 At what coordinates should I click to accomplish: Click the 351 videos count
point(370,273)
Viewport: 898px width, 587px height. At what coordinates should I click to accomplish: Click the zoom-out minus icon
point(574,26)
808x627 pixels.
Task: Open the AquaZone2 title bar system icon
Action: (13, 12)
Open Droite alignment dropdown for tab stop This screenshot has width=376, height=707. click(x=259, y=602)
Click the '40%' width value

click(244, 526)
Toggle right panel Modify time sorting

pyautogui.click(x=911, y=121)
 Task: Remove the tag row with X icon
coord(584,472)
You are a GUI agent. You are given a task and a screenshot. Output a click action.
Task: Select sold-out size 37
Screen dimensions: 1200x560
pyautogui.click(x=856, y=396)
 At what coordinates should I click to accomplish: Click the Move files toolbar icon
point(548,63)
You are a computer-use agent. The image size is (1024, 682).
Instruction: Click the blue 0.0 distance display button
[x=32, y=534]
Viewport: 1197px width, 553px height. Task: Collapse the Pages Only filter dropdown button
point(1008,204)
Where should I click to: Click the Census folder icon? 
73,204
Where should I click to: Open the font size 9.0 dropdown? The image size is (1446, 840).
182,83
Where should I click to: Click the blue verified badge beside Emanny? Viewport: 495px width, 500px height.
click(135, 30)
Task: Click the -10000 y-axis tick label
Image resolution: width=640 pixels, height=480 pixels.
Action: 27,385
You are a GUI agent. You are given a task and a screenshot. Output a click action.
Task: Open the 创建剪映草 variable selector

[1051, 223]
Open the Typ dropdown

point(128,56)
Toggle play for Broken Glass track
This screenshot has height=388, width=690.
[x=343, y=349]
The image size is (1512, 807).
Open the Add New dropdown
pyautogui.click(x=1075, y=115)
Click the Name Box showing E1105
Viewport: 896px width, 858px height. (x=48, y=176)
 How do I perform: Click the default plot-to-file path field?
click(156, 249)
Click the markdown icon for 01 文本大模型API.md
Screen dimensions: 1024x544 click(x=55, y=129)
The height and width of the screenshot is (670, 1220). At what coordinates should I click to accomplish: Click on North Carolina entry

What to do
The material should be transcribed in full, character for character.

Exercise result
 At what coordinates should I click to accomplish: Click the 351 videos count
point(370,273)
Viewport: 898px width, 587px height. At what coordinates should I click to accomplish: Click the zoom-out minus icon
point(574,26)
808x627 pixels.
Task: Open the AquaZone2 title bar system icon
Action: (13, 12)
Open Droite alignment dropdown for tab stop This screenshot has width=376, height=707. click(x=259, y=602)
Click the '40%' width value

click(244, 526)
Toggle right panel Modify time sorting

pyautogui.click(x=911, y=121)
 Task: Remove the tag row with X icon
coord(584,472)
You are a GUI agent. You are given a task and a screenshot. Output a click action.
Task: Select sold-out size 37
Screen dimensions: 1200x560
pyautogui.click(x=856, y=396)
 At what coordinates should I click to accomplish: Click the Move files toolbar icon
point(548,63)
You are a computer-use agent. The image size is (1024, 682).
Instruction: Click the blue 0.0 distance display button
[x=32, y=534]
Viewport: 1197px width, 553px height. Task: Collapse the Pages Only filter dropdown button
point(1008,204)
Where should I click to: Click the Census folder icon? 
73,204
Where should I click to: Open the font size 9.0 dropdown? The image size is (1446, 840).
182,83
Where should I click to: Click the blue verified badge beside Emanny? Viewport: 495px width, 500px height.
click(135, 30)
Task: Click the -10000 y-axis tick label
Image resolution: width=640 pixels, height=480 pixels.
Action: 27,385
You are a GUI agent. You are given a task and a screenshot. Output a click action.
Task: Open the 创建剪映草 variable selector

[1051, 223]
Open the Typ dropdown

point(128,56)
Toggle play for Broken Glass track
This screenshot has height=388, width=690.
[x=343, y=349]
The image size is (1512, 807).
Open the Add New dropdown
pyautogui.click(x=1075, y=115)
Click the Name Box showing E1105
Viewport: 896px width, 858px height. (x=48, y=176)
 How do I perform: Click the default plot-to-file path field?
click(156, 249)
Click the markdown icon for 01 文本大模型API.md
Screen dimensions: 1024x544 click(x=55, y=129)
The height and width of the screenshot is (670, 1220). At what coordinates should I click to accomplish: Click on North Carolina entry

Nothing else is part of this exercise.